Extracted records

::::::

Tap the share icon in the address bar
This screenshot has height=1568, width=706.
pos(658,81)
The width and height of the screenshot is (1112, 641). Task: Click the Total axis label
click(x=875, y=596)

::::::

Aim of the exercise
Only the lines from the one containing "The width and" through the end of the records above belong in the output, each exactly as it stands, both ends included.

Exercise result
The width and height of the screenshot is (1112, 641). Task: Click the Total axis label
click(x=875, y=596)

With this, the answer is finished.